Following the U.S. Senate’s voting down four separate gun-control measures on June 20, Connecticut Sen. Chris Murphy has vowed to keep up the pressure.
“I’m disappointed by the results tonight, but far from surprised,” Murphy said after the bills were defeated, with his peers voting mostly along party lines. “We knew breaking the NRA’s (National Rifle Association) stranglehold on this Congress would be a long, uphill climb. The fact is Americans want a background-check system that prevents dangerous people and terrorists from getting their hands on guns. It will take time, but I firmly believe that our democracy does not allow a Congress to be this far out of step with the views and values of the people for very long. This country is rising up to demand stronger, safer gun laws, and in the face of unspeakable tragedy, our movement for change got stronger this week.”
Murphy – who launched a widely reported, nearly 15-hour filibuster on the Senate floor June 15 about the need to discuss gun control in the wake of the June 12 incident in which a gunman killed 49 people and injured 53 others in an Orlando nightclub – will continue to work with Democrats and Republicans “to take meaningful action to pass common sense gun reform laws that will keep guns out of the hands of dangerous people and make our communities safer,” according to a statement from his office.
Although none of the four bills were expected to pass, Murphy – who arguably first came to national prominence in the wake of the 2012 shootings at Sandy Hook Elementary School in Newtown – said his main goal was to restart the gun conversation.

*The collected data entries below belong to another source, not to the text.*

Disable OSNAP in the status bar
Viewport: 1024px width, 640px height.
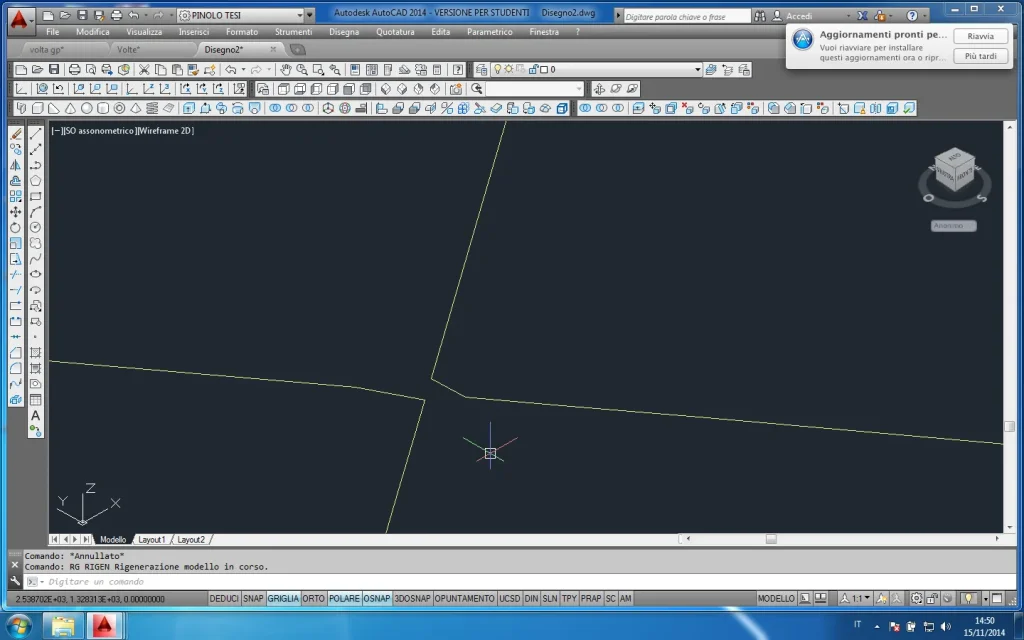[377, 598]
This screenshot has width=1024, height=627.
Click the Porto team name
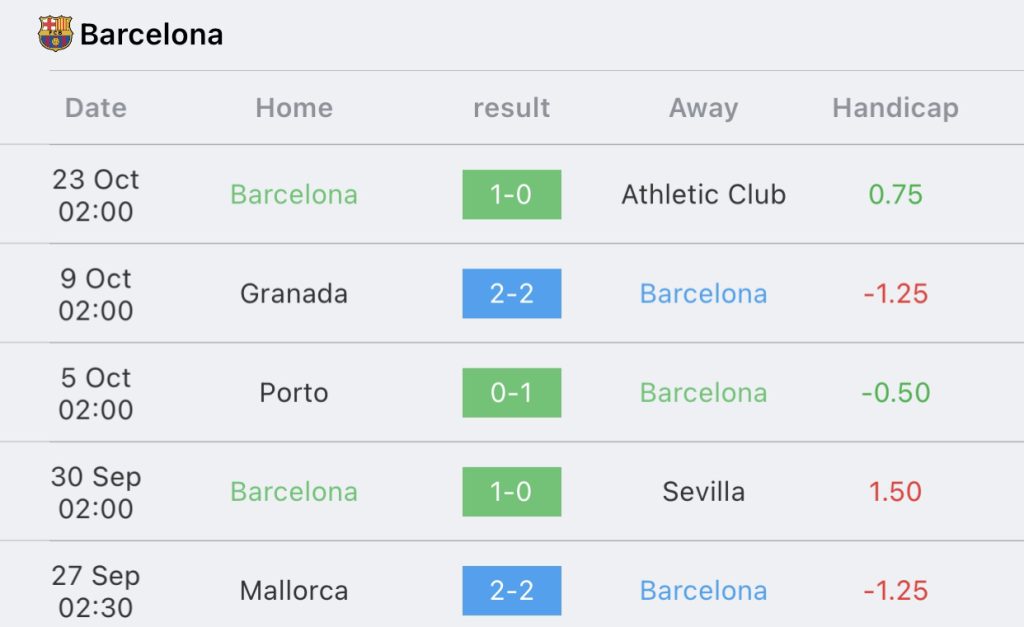(294, 393)
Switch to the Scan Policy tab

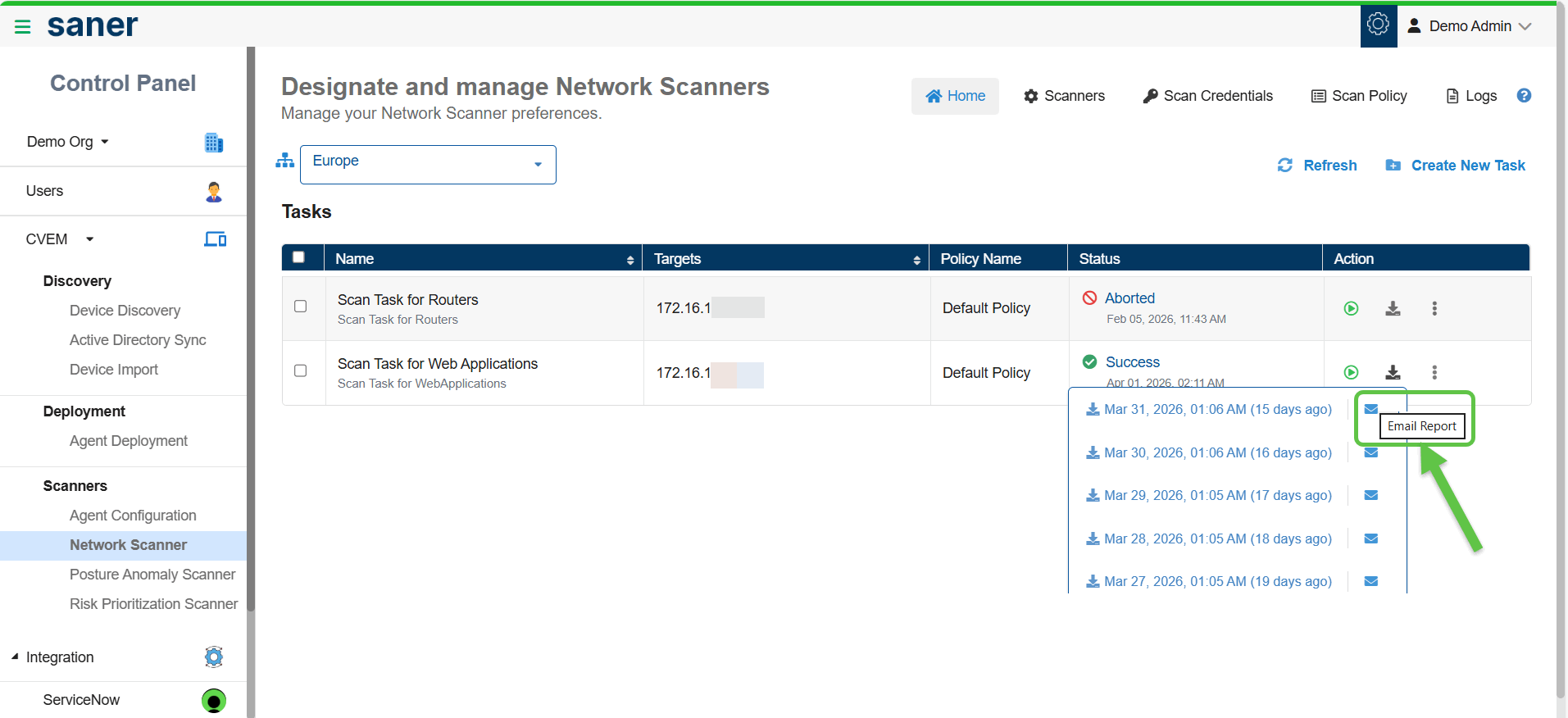pyautogui.click(x=1359, y=96)
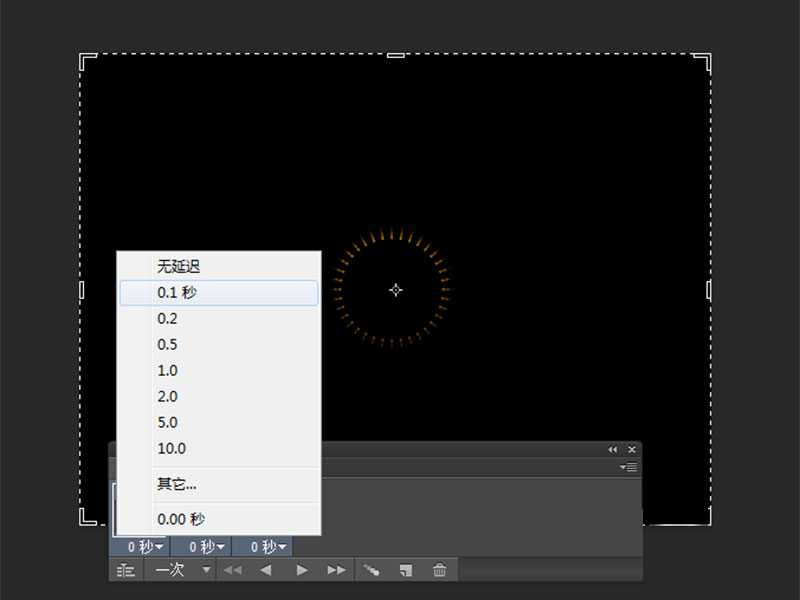The height and width of the screenshot is (600, 800).
Task: Click the previous frame icon
Action: (267, 570)
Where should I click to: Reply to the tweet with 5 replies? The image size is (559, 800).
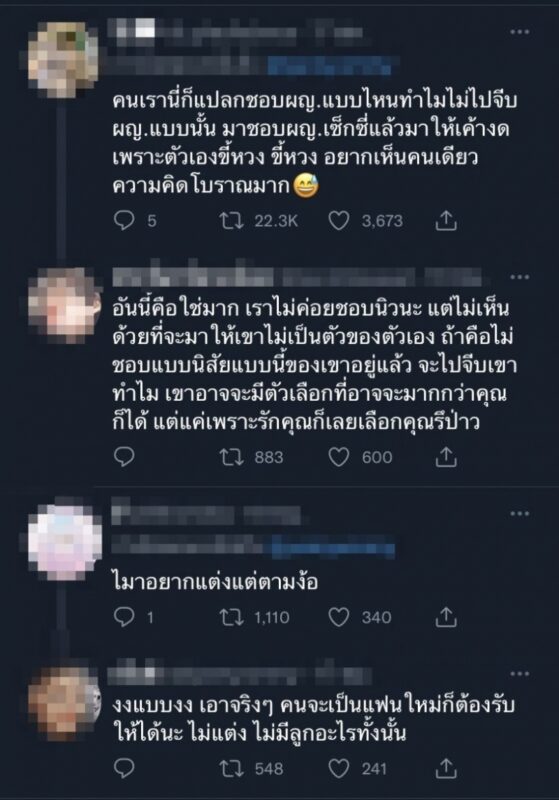[124, 220]
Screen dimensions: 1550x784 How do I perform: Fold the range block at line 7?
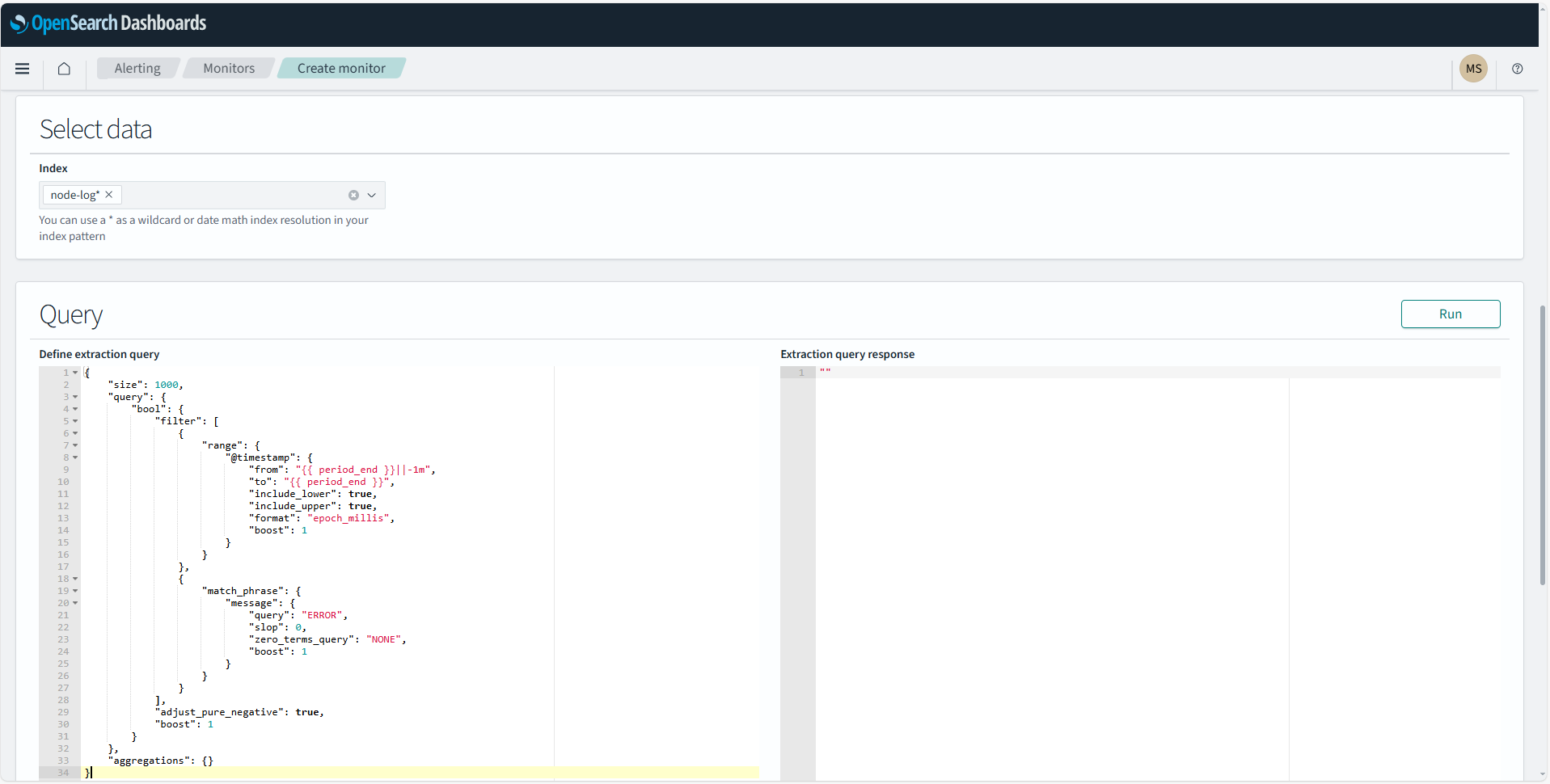click(75, 445)
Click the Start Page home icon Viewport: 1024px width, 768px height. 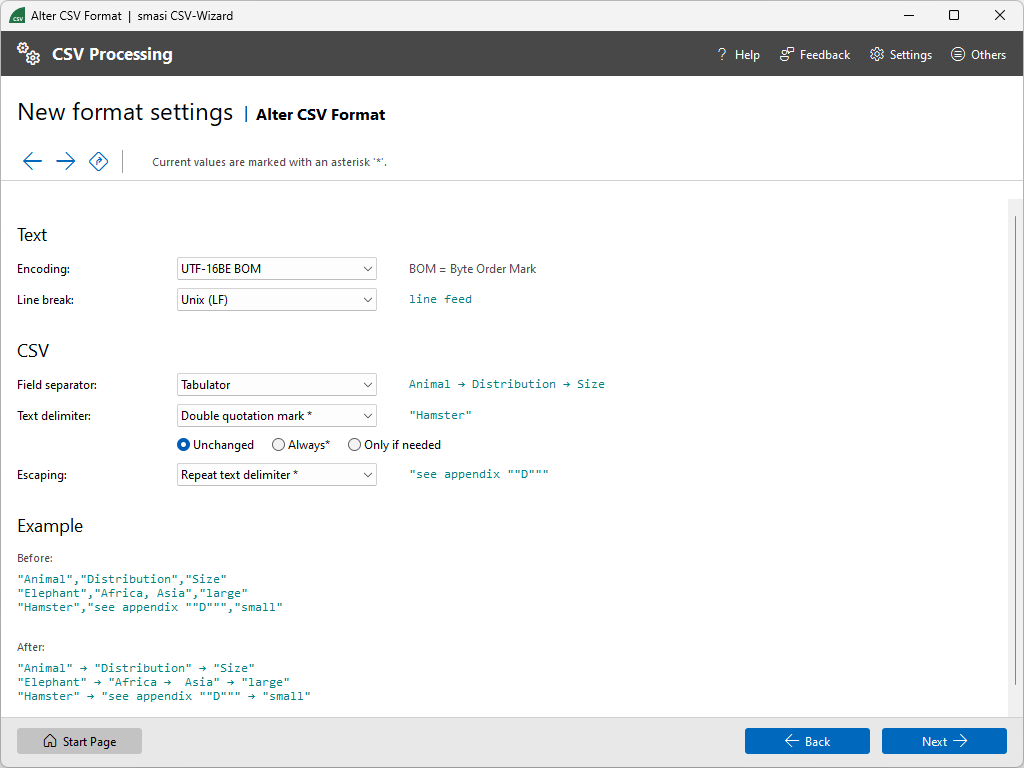pos(49,740)
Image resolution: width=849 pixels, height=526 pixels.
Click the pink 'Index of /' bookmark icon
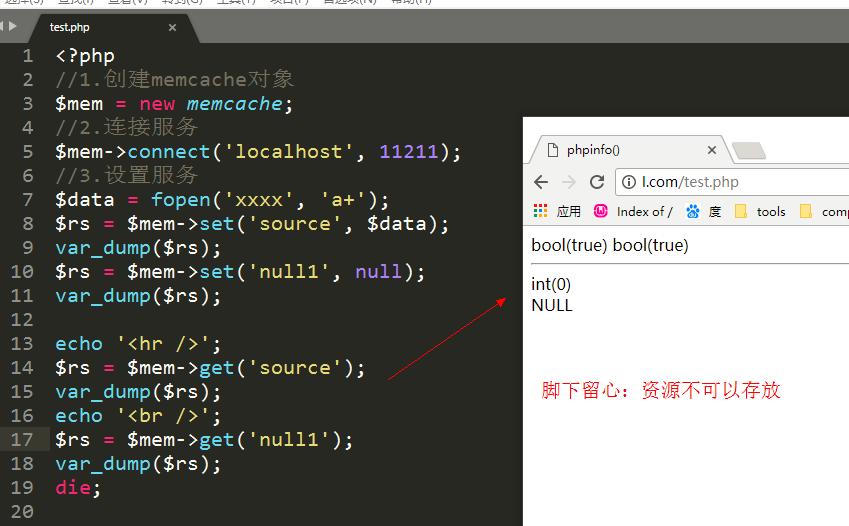point(601,211)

The votes on June 20 “would never have occurred were it not for the loud voices of the American people echoing through the halls of the Capitol …,” he said. “After the deadliest shooting in American history, Senate Republicans weren’t even going to discuss, let alone vote on, measures to stop this endless mass murder enveloping our country. So on Wednesday, I took a stand with nearly 40 of my colleagues to demand that Congress do something – anything – to stop the slaughter of innocent victims of gun violence. Millions of Americans engaged in the debate and made their voices heard.”
Among other things, the bills would have addressed background-check loopholes and prevented individuals on the government’s terror watch list from buying guns.
“Republicans say, ‘Hey look, we tried,’” Senate Minority Leader Harry Reid said. “And all the time, their cheerleaders, the bosses at the NRA, are cheering them.”
Chris W. Cox, executive director of the NRA Institute for Legislative Action, the group’s lobbying arm that manages its political action committee the Political Victory Fund, released a statement June 20 that read: “Today, the American people witnessed an embarrassing display in the United States Senate. President Obama and his allies proved they are more interested in playing politics than addressing their failure to keep Americans safe from the threat of radical Islamic terrorism.
“We all agree that terrorists should not be allowed to purchase or possess firearms,” he continued. “We should all agree that law-abiding Americans who are wrongly put on a secret government list should not be denied their constitutional right to due process. These are not mutually exclusive ideas. It is shocking that the safety of the American people is taking a backseat to political theater.”
In a separate development, the U.S. Supreme Court on June 20 declined to review the constitutionality of a law banning certain semi-automatic assault weapons and large capacity magazines enacted in the wake of the 2012 Newtown shootings, which claimed the lives of 20 first-graders and six adult staffers.
”On a day in which the Supreme Court upheld the smartest gun law in the nation here in our state, we see Congressional Republicans in Washington vote down these basic, common sense amendments to make Americans safer,” Gov. Dannel Malloy said.
“The senators who voted against this legislation tonight should be ashamed, not only for voting against the vast majority of Americans who overwhelmingly support these common sense policies, but also for putting their own interests before safety,” he said. “It’s simple – everyone should have to pass a background check, and if a person is on a watch list because of suspected terrorist activities and cannot board an airplane, then we should not be selling them military-style assault weapons.”
Meanwhile, on June 22 Rep. John Lewis, a Georgia Democrat, led a sit-in on the House floor in an attempt at forcing that body to vote on gun control. Among the participants were U.S. Reps. Elizabeth Esty, Jim Himes, Rosa DeLauro, John Larson and Joe Courtney, all Democrats, from Connecticut. The sit-in reached the 24-hour mark on June 23, through House Speaker Paul Ryan’s (R-Wisc.) official adjournment for a long recess. Later that same day the sit-in ended, though Democrats indicated they might resume the protest when the House formally reconvenes on July 5.